In the past I’ve held undecided voters in contempt.  I usually know for whom I’ll vote months before the election is held.  For example, I already  know the candidate I’ll be supporting come November.  It will be the Democrat.  How could people have so little knowledge of our party system and party ideology and not know how they’ll vote.

And yet, there I was, at the Township Building, 7:20 a.m., the ballot on the screen, and I was hesitating.  Bernie, Hillary, Bernie, Hillary.  Both have qualities I like; both have major drawbacks, and I was undecided.  It’s not a pleasant feeling.
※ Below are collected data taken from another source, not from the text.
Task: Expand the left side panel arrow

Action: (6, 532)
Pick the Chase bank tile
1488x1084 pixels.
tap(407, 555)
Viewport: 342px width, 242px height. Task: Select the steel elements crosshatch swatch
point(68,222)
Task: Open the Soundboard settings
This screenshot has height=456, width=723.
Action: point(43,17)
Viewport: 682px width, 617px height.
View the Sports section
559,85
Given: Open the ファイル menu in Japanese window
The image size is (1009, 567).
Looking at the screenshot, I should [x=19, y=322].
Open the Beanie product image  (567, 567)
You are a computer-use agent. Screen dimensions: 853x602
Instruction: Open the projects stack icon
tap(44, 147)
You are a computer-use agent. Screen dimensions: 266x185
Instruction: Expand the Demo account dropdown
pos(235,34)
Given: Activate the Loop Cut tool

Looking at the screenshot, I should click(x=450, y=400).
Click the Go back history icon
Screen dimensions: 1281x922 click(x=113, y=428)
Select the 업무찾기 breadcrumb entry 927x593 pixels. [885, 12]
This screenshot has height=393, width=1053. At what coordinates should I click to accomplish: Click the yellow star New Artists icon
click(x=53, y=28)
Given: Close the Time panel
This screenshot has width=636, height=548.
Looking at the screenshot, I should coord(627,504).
In case you’re curious, I finally went for Clinton, and now I’m wondering if I should have gone for Bernie.

Monday, April 25, 2016

The PA primary

It’s finally here.  I’ll be passing out Democratic Party literature at the Palmerton Rod and Gun Club voting location, probably in the rain.  I think we will have a fairly good turnout–Sanders brings out the young voters, Clinton is popular with older women, and Trump is throwing red meat to the Republican base.  

The Carbon County race for the State House of Representatives should also increase turnout.  Although the Republican incumbent is dull as dishwater, Neil Makhija, the Democratic candidate, is young, energetic, and actually cares about Carbon County residents instead of wealthy campaign contributors.  

Sunday, April 24, 2016

Exxon knew, but lied

A company like Exxon may legally lie to the American public, but lying to stockholders is a punishable offense.  Exxon has been studying global warming since the 1980s, including the melting of Arctic ice, which might affect the company’s oil drilling operations.  The company knew the climate was changing.

However, in 1999 Exxon CEO Lee Raymond told shareholders that climate change was “sheer speculation.”

Now the Attorney Generals of California and New York have launched probes to see whether Exxon’s lies to stockholders are actionable.  New York law allows the AG to investigate deceitful statements to shareholders whether or not they were harmed.  

We know from Big Tobacco just how far companies will go to protect their interests, whether or not they harm their customers, or in the case of Exxon, the future of the planet itself.

For more info on Exxon, see the article by Jason Mark, “Big Oil in the Hot Seat,” Sierra (May/June 2016), pp. 28-29. 

Saturday, April 23, 2016

Congress and the I.R.S.

Over the last five years Congressional Republicans have cut the I.R.S. budget by nearly $1 billion and reduced the I.R.S. staffing by about 17,000.

House Republicans approved a number of additional anti-I.R.S. bills this past week, labeling it “I.R.S. week.”  Cute.

Paul Ryan, supposedly the Congressional intellectual, said, “Right now, we have a tax code that no one can understand being enforced by an agency that no one trusts.”

Who writes the tax code?  Congress.  Who was chairman of the Ways and Means Committee that writes the tax code for most of the past five years?  Paul Ryan.  

According to the New York Times, for every dollar the I.R.S. spends in tax compliance, it raises at least $4.  By cutting the I.R.S. budget, the Republicans are reducing the amount of revenue raised.  Then they blame the I.R.S. for not doing its job.  

(Statistics for this post are from “I.R.S. Supporters Fight Back Against Republican Offensive, New York Times, (22 Apr. 2016), p. A14.  The article details how former I.R.S. officials appointed by Republican presidents are appalled at the recent Congressional actions.)